▶ _TAREFAS A REALIZAR_:
• 1. Reproduza do texto sobre a população negra na Argentina todo o trecho que vai de "Por Isabela Oliveira" até "ainda eram negras.".
• 2. Liste todas as porcentagens mencionadas no texto sobre a população negra na Argentina.

▶ _TEXTO DO EXERCÍCIO_:
Comportamento & Equilíbrio

Por que há poucos negros na Argentina? A história explica

Como guerras, doenças e a imigração europeia estão ligadas à redução da população negra na Argentina

Por Isabela Oliveira

Em 1996, o então presidente argentino Carlos Menem disse que “na Argentina não há discriminação porque não há negros” como no Brasil. A afirmação aconteceu no mesmo ano do assassinato do ativista afro-uruguaio José Delfín Acosta Martínez pela polícia de Buenos Aires, ao defender dois brasileiros de uma abordagem policial racista.
De acordo com dados do governo da Argentina, em 1778, a população de afro-argentinos em Buenos Aires, capital do país, era de 29,70%. Mas, no século 19, as coisas começaram a mudar, e em 1887, esse número já era de apenas 1,87%. A maior queda ocorreu a partir de 1838, já que, na época, 23,71% das pessoas ainda eram negras.
Entretanto, vale observar que, de 1806 a 1938, de mais de 62 mil habitantes, subiu de 3329 para 5717 o número de pessoas não identificadas em nenhuma categoria étnica, grupo que representava também a população parda.

▶ _DADOS FORNECIDOS_:
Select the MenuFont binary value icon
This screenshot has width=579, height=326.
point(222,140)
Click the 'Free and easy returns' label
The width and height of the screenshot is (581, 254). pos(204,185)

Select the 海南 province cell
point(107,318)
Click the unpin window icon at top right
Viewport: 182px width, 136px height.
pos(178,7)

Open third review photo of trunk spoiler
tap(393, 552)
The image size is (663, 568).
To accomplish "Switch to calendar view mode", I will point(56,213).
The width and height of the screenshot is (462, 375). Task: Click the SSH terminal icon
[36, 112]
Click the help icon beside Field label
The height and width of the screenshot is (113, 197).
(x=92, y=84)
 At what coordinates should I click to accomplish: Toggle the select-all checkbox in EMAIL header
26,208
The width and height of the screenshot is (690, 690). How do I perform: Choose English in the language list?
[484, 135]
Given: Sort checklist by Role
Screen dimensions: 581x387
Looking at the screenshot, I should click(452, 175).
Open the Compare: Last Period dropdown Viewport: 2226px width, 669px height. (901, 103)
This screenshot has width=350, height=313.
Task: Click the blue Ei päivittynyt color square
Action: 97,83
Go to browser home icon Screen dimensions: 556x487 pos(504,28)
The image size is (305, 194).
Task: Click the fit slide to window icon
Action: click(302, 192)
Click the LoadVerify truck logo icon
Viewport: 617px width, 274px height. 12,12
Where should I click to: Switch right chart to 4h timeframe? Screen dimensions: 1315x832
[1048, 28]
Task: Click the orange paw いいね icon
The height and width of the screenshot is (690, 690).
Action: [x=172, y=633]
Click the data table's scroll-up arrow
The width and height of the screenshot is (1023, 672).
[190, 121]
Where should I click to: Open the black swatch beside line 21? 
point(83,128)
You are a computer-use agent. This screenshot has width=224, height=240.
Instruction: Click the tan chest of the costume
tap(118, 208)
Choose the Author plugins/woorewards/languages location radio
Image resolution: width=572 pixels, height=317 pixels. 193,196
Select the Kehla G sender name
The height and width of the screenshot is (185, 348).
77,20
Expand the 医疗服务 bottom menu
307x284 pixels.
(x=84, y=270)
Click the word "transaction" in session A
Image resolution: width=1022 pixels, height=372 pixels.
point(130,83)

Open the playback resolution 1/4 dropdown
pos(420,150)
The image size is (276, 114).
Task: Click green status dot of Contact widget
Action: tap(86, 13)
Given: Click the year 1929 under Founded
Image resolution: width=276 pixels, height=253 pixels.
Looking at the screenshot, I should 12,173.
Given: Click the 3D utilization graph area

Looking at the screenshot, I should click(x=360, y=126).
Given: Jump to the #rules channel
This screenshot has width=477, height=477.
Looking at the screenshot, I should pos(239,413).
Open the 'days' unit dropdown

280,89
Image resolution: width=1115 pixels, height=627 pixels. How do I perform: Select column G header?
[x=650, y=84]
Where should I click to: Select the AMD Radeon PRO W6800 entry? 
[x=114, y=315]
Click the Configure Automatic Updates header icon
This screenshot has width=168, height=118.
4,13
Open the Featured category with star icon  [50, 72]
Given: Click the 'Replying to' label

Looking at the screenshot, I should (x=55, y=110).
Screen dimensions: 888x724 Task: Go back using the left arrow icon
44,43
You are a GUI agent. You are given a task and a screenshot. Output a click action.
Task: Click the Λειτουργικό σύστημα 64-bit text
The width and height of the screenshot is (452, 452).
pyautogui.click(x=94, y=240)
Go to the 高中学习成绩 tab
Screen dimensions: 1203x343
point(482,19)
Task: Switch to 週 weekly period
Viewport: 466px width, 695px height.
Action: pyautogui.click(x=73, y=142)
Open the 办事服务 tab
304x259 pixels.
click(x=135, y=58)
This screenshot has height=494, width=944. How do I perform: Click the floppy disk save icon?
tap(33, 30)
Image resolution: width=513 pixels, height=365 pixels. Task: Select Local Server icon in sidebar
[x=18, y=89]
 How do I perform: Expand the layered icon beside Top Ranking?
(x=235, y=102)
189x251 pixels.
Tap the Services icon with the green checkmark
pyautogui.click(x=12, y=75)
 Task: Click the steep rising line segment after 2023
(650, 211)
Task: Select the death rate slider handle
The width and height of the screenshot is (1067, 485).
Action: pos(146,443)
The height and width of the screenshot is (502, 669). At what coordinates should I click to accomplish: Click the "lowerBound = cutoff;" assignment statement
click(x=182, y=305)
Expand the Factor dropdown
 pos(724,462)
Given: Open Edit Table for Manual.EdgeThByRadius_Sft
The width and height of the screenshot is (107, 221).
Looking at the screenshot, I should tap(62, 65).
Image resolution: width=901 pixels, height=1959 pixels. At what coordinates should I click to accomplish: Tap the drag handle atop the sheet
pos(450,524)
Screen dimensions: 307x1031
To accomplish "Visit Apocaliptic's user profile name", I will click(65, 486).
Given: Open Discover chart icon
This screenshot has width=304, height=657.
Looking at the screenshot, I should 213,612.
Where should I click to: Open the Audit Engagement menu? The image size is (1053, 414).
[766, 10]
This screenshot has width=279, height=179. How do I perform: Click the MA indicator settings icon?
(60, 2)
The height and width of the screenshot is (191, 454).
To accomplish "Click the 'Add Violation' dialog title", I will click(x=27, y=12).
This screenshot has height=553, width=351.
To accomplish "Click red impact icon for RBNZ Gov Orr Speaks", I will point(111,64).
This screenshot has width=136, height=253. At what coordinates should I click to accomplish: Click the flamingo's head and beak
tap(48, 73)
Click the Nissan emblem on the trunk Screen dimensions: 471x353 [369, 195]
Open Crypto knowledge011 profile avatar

▶ _RESPOSTAS POR ITEM_:
• 1.
Por Isabela Oliveira

Em 1996, o então presidente argentino Carlos Menem disse que “na Argentina não há discriminação porque não há negros” como no Brasil. A afirmação aconteceu no mesmo ano do assassinato do ativista afro-uruguaio José Delfín Acosta Martínez pela polícia de Buenos Aires, ao defender dois brasileiros de uma abordagem policial racista.
De acordo com dados do governo da Argentina, em 1778, a população de afro-argentinos em Buenos Aires, capital do país, era de 29,70%. Mas, no século 19, as coisas começaram a mudar, e em 1887, esse número já era de apenas 1,87%. A maior queda ocorreu a partir de 1838, já que, na época, 23,71% das pessoas ainda eram negras.

• 2.
29,70%
1,87%
23,71%